[Page excerpt — start]

SoR warning following advertising complaints over private pregnancy ultrasound scans 

The Advertising Standards Agency upheld complaints against two private clinics offering early pregnancy scans

Published: 27 October 2023 Ultrasound

The Society of Radiographers has issued a warning over advertising of private pregnancy ultrasound scans, following complaints against two private clinics. 

Gill Harrison, professional officer for ultrasound with SoR has issued an update to sonographers, after the Advertising Standards Agency (ASA) received complaints against two private clinics offering ultrasound services over their promotion of early pregnancy scans. 

The ASA upheld complaints against the two unnamed clinics, after they offered scans from seven to eight weeks of pregnancy but did not make clear the limitations of scans at this very early stage. 

Be very clear 

Ms Harrison said: “The ASA raised concerns about the ability of an ultrasound scan to assess the health of and provide reassurance about the wellbeing of a fetus particularly in early pregnancy.

“It is important for sonographers advertising any ultrasound services on websites or social media to be very clear about what the scan can offer and in pregnancy, how that varies at different gestational ages. There is also a need for clarity about the type of report that will be provided.

“Expectant parents are not always aware of the difference between examinations types on offer, so it is the responsibility of the sonographer to provide transparent information to inform parent-centred decisions.” 

In May, the ASA issued advice on the advertisement of private ultrasounds scans, warning that clinics offering early pregnancy scans should be “mindful of the language they use in ads, to ensure that parents-to-be are aware of what information the scans can reasonably provide.” 

Reassurance scans 

Typically, in the NHS the first pregnancy ultrasound scans are done from 10-14 weeks to establish the position of the fetus and the due date, and offer screening for trisomy 13,18, and 21, followed by a second scan between 18-21 weeks to check on the physical development of the baby and look for unexpected physical conditions.

[Page excerpt — finish]

▸ **Exercises to complete**:
[1] Answer these from the scan advertising article:
(a) From what stage of pregnancy did the two clinics offer scans?
(b) What is Gill Harrison's job at SoR?
(c) Between which weeks does the NHS usually do the second pregnancy scan?
[2] Turn the paragraph of the scan advertising article that begins "Typically, in the NHS" into a short list that keeps its main facts.
The source data has no connection to the scan advertising article.

[Data — start]

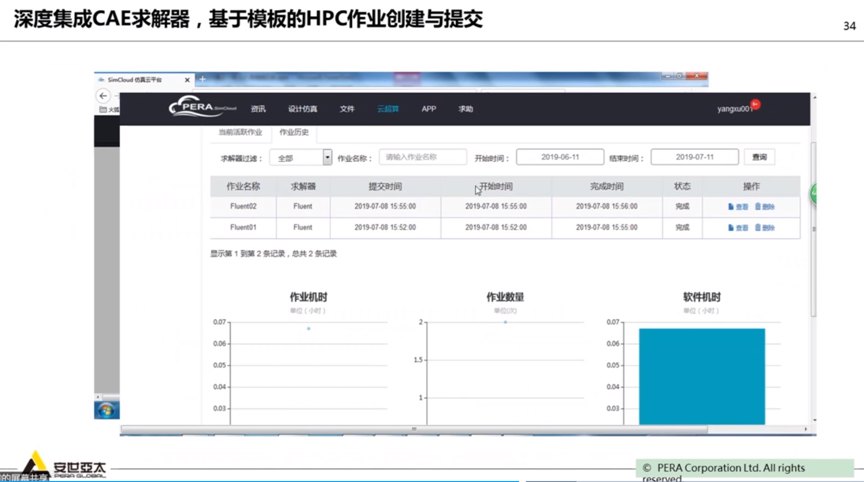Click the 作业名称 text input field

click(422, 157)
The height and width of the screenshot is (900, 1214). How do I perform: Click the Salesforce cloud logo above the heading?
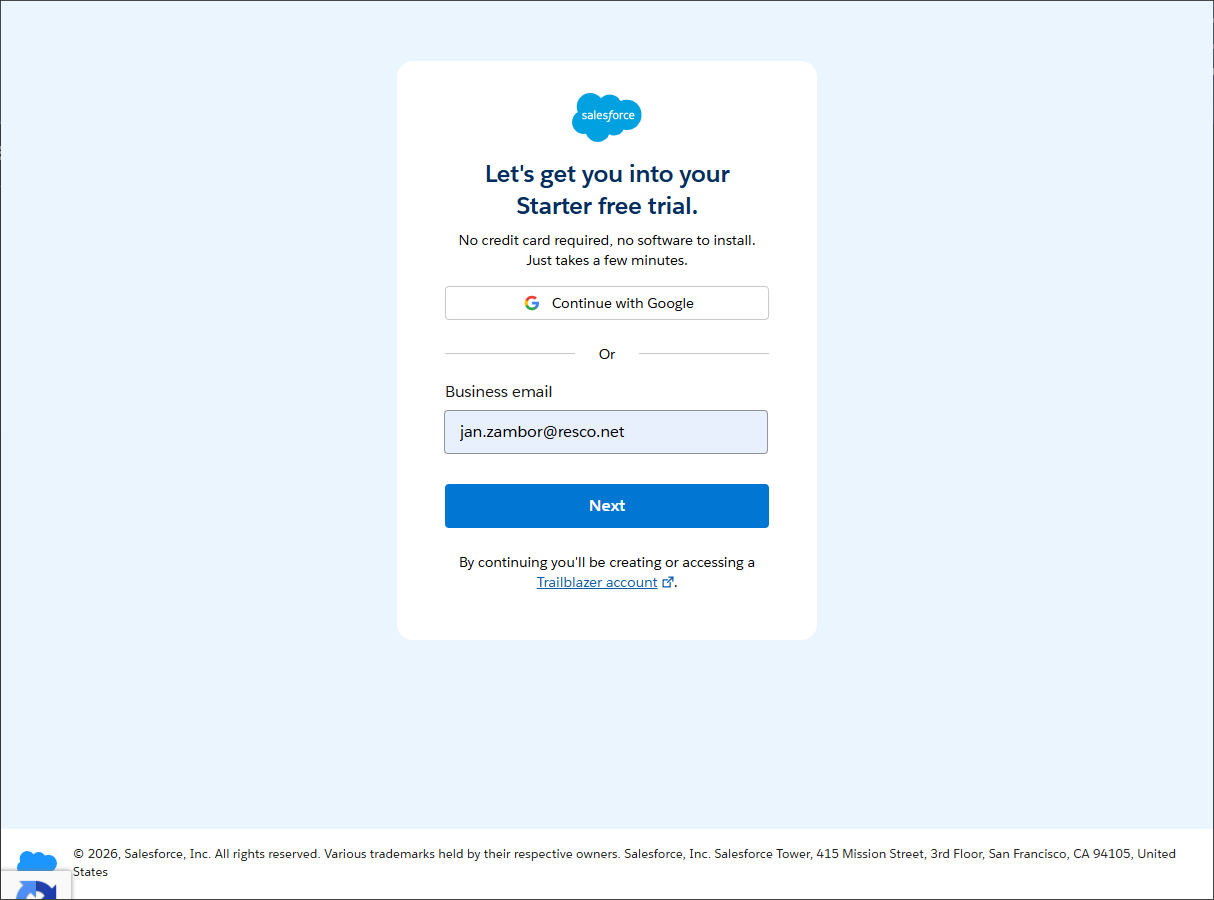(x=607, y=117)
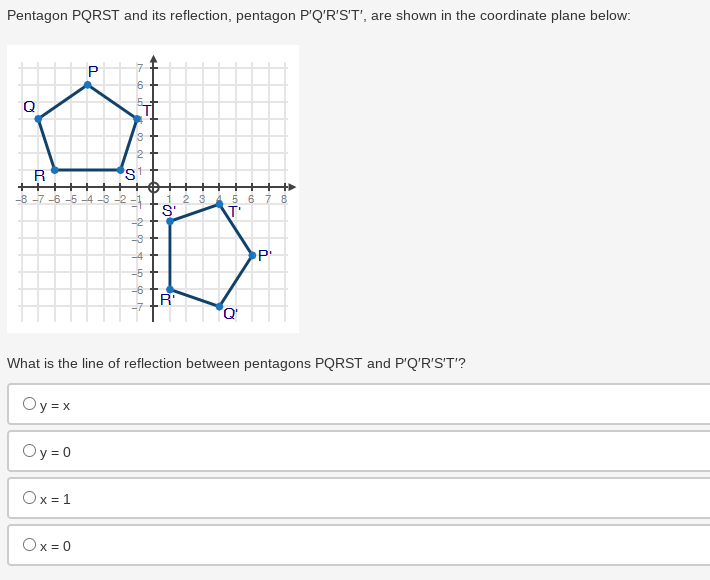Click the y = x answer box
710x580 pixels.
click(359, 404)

[Data — finish]
[Data — start]

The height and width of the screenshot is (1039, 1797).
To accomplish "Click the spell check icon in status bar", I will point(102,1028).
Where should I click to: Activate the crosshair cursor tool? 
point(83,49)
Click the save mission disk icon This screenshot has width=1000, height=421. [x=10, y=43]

[Data — finish]

▸ **Answers in order**:
[1]
(a) From seven to eight weeks of pregnancy.
(b) Professional officer for ultrasound.
(c) Between 18 and 21 weeks.

[2]
- First NHS scan: 10–14 weeks. It finds the position of the fetus and the due date, and offers screening for trisomy 13, 18 and 21.
- Second NHS scan: 18–21 weeks. It checks the baby's physical development and looks for unexpected physical conditions.